This is a biopic-of-sorts of JB (Jon Hamm) who has been
struggling to survive since he started his own business. To save his career, he
decides to find baseball’s next big sensation in India, to convert one of the
cricket-crazy nation’s bowlers into a baseball pitcher. JB flies off to hold
the Million Dollar Arm contest in India. With the help of the crotchety old sports
scout Ray (Alan Arkin) and local baseball enthusiast Amit (Pitobash), he finally
finds young Rinku Singh (Suraj Sharma) and Dinesh Patel (Madhur Mittal). From
there the film takes us through the boys’ discovery of the US, JB’s
opportunistic view of them as “investments”, and his gradual conversion from
being a “Class A jerk” as his girlfriend calls him.
A story like this is fertile ground for condescension. This
could have been a patronising white-man-saves-little-brown-people saga told in
the kind of tone we’ve heard from too many Western journalists in the past year
while covering India’s anti-rape protests, Moon Mission and other news
developments. With masterful deftness though, director Craig Gillespie and
writer Tom McCarthy pull back and hold a mirror to JB each time they’re
entering tricky territory, giving us a surprisingly sensitive take on alien
cultures, disparities and commonalities, underdogs, unwitting racism and
white-man-who-is-saved-from-himself.
JB’s early impression of India is a quick composite of
crowded roads, traffic jams, chaos and animals on city streets, but at the
hands of DoP Gyula Pados nothing is over-emphasised to exoticise. Slumdog Millionaire’s critics may
possibly have objections here too, but to be fair, it is but natural for a
foreigner to be struck by these overwhelming aspects of India before they
notice glitzy hotels, malls, factories and prosperity. It is to Gillespie’s
credit that he presents to us these elements of the Indian reality without
caricaturing the country.
We get a brief glimpse of Ray sneering at a goat’s kid on
a two-wheeler riding beside his car in Mumbai, and an equally fleeting look at
JB’s plush hotel in the city. There’s this and there’s that – fair enough then.

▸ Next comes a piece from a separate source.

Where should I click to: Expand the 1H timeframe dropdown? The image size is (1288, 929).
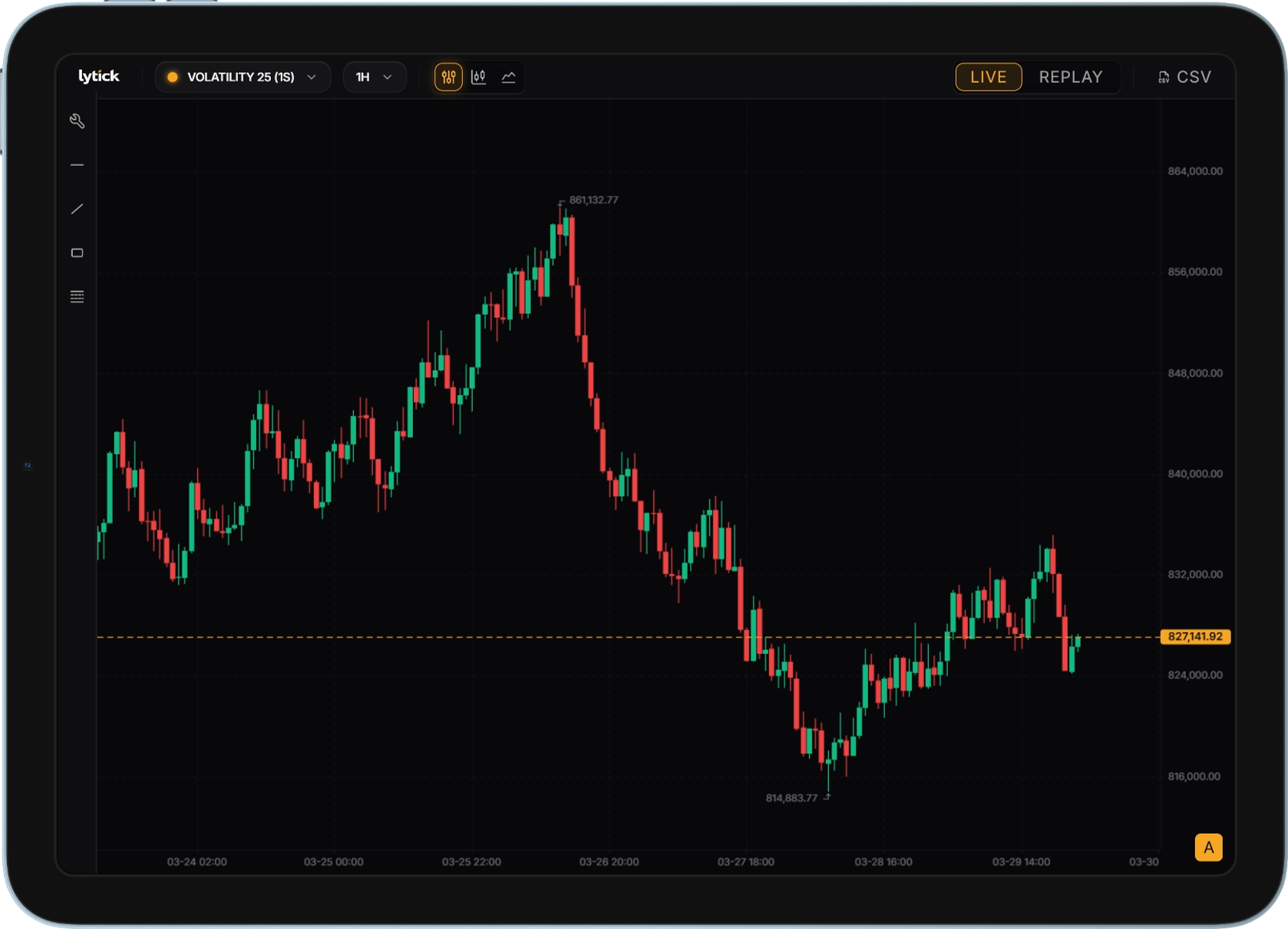tap(374, 77)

A.R. Rahman’s music suffers one jarring moment when he includes some bars from Slumdog’s Ringa ringa in the background score, but for the most part it too is
engaging and shorn of clichés.
Where the film falls short is in the depiction of the
people at large, which could have been more well-rounded without turning Million Dollar Arm into a documentary on
India. For instance, the scene depicting the boys’ wide-eyed wonderment when
they enter an elevator for the first time is matter-of-fact without being
patronising. Of course poor Indian village boys who’ve never been inside a
modern building would be fascinated by lifts. In a world where too many
Westerners think those are the only kind of Indians in existence though, it is
a glaring flaw not to at least briefly introduce viewers to the other kind of
Indians, the ‘people like us’ characters, the ones for whom a lift is not a
discovery, the ones who are as exasperated by goats and cows on streets as a
foreigner might be shocked, amused and bemused.
Million Dollar Arm scores though with its immaculate casting. Few men can play
a slimeball in a suit with as many layers as Hamm, well-known in India for his
role in TV’s Mad Men. The actor makes
JB a character who is hard to hate even when he’s despicable, the sort of chap
about whom you feel you know there’s a good guy lurking around somewhere inside
him.
Suraj Sharma from Life
of Pi is growing into a handsome young fellow, as is the potentially hunky
Madhur Mittal who played the wayward elder brother in Slumdog. Both are spot on in their depiction of youthful confidence
that occasionally hits a slump. They are so natural before the camera and so
charming, that it becomes easy to imagine why JB’s neighbour Brenda would feel a
certain tenderness towards them. Brenda is played by Lake Bell who is familiar
to Indian viewers from Boston Legal. Her
searingly astute observations about JB make for some of the film’s most
well-written moments.
Pitobash as Amit is the one who could have ended up being Million Dollar Arm’s only cliched desi. Instead, this gifted actor holds
back some of his innate rusticity and exuberance to give us a winning character.
The screenplay wisely allows Amit, Rinku and Dinesh to have most of their
conversations in Hindi. This gives the dialogues a natural tone, with the
Indians speaking not in the stereotypically sing-song, accented English of The Simpsons’ Apu, but in the kind of English
and Hindi that real Indians from their particular background would use.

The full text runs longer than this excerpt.